• _What you will do_:
Go through the records line by line and work out how many lines hold the word "chevron". Answer with the number only.

• _Recorded data_:
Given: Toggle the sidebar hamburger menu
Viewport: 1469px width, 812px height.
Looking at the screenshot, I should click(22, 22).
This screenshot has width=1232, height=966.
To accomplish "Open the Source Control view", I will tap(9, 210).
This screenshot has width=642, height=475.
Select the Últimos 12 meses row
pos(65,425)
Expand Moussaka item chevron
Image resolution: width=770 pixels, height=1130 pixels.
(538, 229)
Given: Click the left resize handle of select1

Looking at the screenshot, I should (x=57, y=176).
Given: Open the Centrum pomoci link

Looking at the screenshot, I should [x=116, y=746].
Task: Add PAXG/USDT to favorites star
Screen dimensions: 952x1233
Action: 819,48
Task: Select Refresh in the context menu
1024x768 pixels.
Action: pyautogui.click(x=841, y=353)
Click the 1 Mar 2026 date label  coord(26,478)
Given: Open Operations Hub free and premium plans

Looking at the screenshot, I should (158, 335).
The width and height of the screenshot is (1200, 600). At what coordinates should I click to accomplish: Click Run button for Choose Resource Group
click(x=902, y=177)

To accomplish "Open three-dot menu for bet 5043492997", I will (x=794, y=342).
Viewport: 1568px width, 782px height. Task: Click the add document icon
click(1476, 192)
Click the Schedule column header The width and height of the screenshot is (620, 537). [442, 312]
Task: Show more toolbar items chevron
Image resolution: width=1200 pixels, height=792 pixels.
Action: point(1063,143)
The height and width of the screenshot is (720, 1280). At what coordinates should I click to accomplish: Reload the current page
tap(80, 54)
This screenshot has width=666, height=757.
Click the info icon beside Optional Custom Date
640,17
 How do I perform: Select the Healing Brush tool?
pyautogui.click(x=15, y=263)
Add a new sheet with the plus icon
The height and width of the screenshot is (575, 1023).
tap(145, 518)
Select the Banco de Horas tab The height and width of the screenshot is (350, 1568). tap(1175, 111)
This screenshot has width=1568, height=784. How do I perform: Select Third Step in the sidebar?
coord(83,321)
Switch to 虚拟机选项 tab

• _Answer space_:
2